Parau, Shimura kembali melanjutkan, dan ada getir bermain di setiap silabelnya. "Aku… tidak pernah melihat laut sebelumnya. Atau hutan. Atau bahkan langit dan angkasa. Jadi, aku hanya bisa menginterprestasikan semua itu lewat hal ini. Kakak yang mengajarkannya padaku—dan di luar dugaan, membayangkan hal-hal seperti itu sangatlah menyenangkan."

"Tapi Kakak sudah tidak ada. Kakak sudah bahagia, bersama dengan Ayah dan Ibu, di atas sana. Maka dari itu, tak ada lagi yang bisa mengajariku." Genggaman Shimura mengerat, terlalu kuat, lalu melemah. Sesaat kukira ia akan melepasnya, namun dugaan itu terbukti salah kala Shimura menggerakannya ke bagian bawah rahangku dan mendekatkan wajahnya, menempelkan dahi di dahiku.

"Kau tidak perlu mendengar semuanya kalau tidak ingin. Yang perlu kaulakukan hanyalah menenggelamkan diri pada rangkaian imaji-imaji itu saja."

Tangan Shimura itu lembut, halus, dan rapuh. Jika menggenggamnya terlalu keras, aku takut ia akan remuk dan hanya menyisakan serpihan-serpihan yang terhampar di lantai.

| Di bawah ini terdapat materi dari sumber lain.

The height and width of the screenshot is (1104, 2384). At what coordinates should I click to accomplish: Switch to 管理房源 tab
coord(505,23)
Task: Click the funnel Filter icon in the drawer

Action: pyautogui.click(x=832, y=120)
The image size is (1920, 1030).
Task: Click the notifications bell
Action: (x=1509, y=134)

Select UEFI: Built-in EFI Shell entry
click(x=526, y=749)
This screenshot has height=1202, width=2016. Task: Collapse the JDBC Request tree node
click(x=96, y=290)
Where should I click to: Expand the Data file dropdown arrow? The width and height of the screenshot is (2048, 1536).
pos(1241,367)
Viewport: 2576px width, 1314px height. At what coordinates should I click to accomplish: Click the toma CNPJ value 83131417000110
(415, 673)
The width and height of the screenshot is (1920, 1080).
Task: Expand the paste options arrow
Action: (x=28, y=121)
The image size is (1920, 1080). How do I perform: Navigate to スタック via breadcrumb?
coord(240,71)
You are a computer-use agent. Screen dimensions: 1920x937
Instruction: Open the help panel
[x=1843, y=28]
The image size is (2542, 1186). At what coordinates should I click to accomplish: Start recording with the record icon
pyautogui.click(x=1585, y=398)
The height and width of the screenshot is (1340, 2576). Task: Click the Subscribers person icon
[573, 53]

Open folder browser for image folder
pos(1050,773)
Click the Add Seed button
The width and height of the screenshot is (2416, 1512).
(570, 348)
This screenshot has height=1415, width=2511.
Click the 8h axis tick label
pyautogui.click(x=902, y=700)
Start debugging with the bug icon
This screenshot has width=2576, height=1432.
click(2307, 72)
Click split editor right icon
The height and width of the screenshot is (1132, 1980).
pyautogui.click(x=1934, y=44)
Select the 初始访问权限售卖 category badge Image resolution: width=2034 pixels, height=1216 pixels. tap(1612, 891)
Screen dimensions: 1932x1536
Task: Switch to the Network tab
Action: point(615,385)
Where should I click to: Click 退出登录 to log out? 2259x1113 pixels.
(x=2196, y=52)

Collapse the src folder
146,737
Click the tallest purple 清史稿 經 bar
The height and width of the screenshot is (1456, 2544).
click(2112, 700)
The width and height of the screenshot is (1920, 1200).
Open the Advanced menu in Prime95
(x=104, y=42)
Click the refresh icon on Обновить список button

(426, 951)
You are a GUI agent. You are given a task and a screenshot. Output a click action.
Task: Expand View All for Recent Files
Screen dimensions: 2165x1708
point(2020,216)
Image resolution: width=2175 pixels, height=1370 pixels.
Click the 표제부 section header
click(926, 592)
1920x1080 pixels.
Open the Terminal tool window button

Tidak seperti tangan para mekanis atau profesor yang begitu kasar karena sudah berkali-kali menyentuh peralatan besi atau larutan kimia. Dan jelas berbanding seratus delapan puluh derajat pula dengan tanganku yang telah ternoda akibat kerapkali menguras habis darah dari tubuh orang lain.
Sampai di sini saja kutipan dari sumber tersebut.